Problem details. Your answer should repeat every record verbatim.

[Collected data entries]
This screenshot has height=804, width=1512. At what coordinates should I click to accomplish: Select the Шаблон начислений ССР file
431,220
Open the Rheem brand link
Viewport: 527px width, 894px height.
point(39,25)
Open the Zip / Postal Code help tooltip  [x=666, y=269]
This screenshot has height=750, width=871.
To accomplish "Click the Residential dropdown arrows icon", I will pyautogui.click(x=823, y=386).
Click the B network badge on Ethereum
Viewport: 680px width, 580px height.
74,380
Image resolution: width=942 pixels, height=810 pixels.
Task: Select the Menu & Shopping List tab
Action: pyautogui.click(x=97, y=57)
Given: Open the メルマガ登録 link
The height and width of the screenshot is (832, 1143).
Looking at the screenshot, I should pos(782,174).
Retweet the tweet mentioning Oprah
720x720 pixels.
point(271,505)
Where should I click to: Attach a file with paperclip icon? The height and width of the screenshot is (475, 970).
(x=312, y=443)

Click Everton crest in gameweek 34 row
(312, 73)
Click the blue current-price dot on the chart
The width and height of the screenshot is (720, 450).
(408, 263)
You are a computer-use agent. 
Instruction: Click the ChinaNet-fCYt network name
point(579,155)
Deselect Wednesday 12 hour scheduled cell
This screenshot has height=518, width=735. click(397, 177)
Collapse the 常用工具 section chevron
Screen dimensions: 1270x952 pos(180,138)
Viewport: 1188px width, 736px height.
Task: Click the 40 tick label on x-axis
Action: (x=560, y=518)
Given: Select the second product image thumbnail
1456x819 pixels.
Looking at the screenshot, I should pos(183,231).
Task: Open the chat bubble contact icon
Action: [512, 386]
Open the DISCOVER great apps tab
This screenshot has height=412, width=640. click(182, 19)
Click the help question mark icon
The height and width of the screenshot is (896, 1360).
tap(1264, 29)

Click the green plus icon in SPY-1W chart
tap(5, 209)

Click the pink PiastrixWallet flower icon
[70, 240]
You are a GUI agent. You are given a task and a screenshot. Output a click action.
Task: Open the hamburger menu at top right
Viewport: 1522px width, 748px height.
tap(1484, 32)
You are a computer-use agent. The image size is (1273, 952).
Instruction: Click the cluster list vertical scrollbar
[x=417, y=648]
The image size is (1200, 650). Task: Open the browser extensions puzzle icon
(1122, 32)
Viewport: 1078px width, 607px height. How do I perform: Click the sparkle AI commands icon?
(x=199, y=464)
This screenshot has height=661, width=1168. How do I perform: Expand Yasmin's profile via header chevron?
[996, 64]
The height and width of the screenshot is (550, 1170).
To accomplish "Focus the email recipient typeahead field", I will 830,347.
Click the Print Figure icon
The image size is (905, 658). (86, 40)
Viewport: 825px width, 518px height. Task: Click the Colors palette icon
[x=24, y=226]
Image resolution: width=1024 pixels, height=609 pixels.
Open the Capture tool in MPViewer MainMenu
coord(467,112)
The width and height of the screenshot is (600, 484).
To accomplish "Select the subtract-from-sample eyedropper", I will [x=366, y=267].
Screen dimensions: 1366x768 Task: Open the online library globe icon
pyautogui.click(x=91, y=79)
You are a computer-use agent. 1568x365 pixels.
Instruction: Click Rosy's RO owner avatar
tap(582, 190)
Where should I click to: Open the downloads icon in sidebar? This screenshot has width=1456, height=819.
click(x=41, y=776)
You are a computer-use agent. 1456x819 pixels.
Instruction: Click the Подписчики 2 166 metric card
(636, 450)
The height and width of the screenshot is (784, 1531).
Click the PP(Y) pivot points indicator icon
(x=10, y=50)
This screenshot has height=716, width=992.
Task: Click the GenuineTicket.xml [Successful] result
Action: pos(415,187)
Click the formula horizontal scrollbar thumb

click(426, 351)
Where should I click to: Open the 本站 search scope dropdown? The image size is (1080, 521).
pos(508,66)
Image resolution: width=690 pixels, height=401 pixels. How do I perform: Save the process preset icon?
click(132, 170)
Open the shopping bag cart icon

Response to the exercise.
This screenshot has height=804, width=1512. At what coordinates should I click to accomplish: Select the Шаблон начислений ССР file
431,220
Open the Rheem brand link
Viewport: 527px width, 894px height.
point(39,25)
Open the Zip / Postal Code help tooltip  [x=666, y=269]
This screenshot has height=750, width=871.
To accomplish "Click the Residential dropdown arrows icon", I will pyautogui.click(x=823, y=386).
Click the B network badge on Ethereum
Viewport: 680px width, 580px height.
74,380
Image resolution: width=942 pixels, height=810 pixels.
Task: Select the Menu & Shopping List tab
Action: pyautogui.click(x=97, y=57)
Given: Open the メルマガ登録 link
The height and width of the screenshot is (832, 1143).
Looking at the screenshot, I should pos(782,174).
Retweet the tweet mentioning Oprah
720x720 pixels.
point(271,505)
Where should I click to: Attach a file with paperclip icon? The height and width of the screenshot is (475, 970).
(x=312, y=443)

Click Everton crest in gameweek 34 row
(312, 73)
Click the blue current-price dot on the chart
The width and height of the screenshot is (720, 450).
(408, 263)
You are a computer-use agent. 
Instruction: Click the ChinaNet-fCYt network name
point(579,155)
Deselect Wednesday 12 hour scheduled cell
This screenshot has height=518, width=735. click(397, 177)
Collapse the 常用工具 section chevron
Screen dimensions: 1270x952 pos(180,138)
Viewport: 1188px width, 736px height.
Task: Click the 40 tick label on x-axis
Action: (x=560, y=518)
Given: Select the second product image thumbnail
1456x819 pixels.
Looking at the screenshot, I should pos(183,231).
Task: Open the chat bubble contact icon
Action: [512, 386]
Open the DISCOVER great apps tab
This screenshot has height=412, width=640. click(182, 19)
Click the help question mark icon
The height and width of the screenshot is (896, 1360).
tap(1264, 29)

Click the green plus icon in SPY-1W chart
tap(5, 209)

Click the pink PiastrixWallet flower icon
[70, 240]
You are a GUI agent. You are given a task and a screenshot. Output a click action.
Task: Open the hamburger menu at top right
Viewport: 1522px width, 748px height.
tap(1484, 32)
You are a computer-use agent. The image size is (1273, 952).
Instruction: Click the cluster list vertical scrollbar
[x=417, y=648]
The image size is (1200, 650). Task: Open the browser extensions puzzle icon
(1122, 32)
Viewport: 1078px width, 607px height. How do I perform: Click the sparkle AI commands icon?
(x=199, y=464)
This screenshot has height=661, width=1168. How do I perform: Expand Yasmin's profile via header chevron?
[996, 64]
The height and width of the screenshot is (550, 1170).
To accomplish "Focus the email recipient typeahead field", I will 830,347.
Click the Print Figure icon
The image size is (905, 658). (86, 40)
Viewport: 825px width, 518px height. Task: Click the Colors palette icon
[x=24, y=226]
Image resolution: width=1024 pixels, height=609 pixels.
Open the Capture tool in MPViewer MainMenu
coord(467,112)
The width and height of the screenshot is (600, 484).
To accomplish "Select the subtract-from-sample eyedropper", I will [x=366, y=267].
Screen dimensions: 1366x768 Task: Open the online library globe icon
pyautogui.click(x=91, y=79)
You are a computer-use agent. 1568x365 pixels.
Instruction: Click Rosy's RO owner avatar
tap(582, 190)
Where should I click to: Open the downloads icon in sidebar? This screenshot has width=1456, height=819.
click(x=41, y=776)
You are a computer-use agent. 1456x819 pixels.
Instruction: Click the Подписчики 2 166 metric card
(636, 450)
The height and width of the screenshot is (784, 1531).
Click the PP(Y) pivot points indicator icon
(x=10, y=50)
This screenshot has height=716, width=992.
Task: Click the GenuineTicket.xml [Successful] result
Action: pos(415,187)
Click the formula horizontal scrollbar thumb

click(426, 351)
Where should I click to: Open the 本站 search scope dropdown? The image size is (1080, 521).
pos(508,66)
Image resolution: width=690 pixels, height=401 pixels. How do I perform: Save the process preset icon?
click(132, 170)
Open the shopping bag cart icon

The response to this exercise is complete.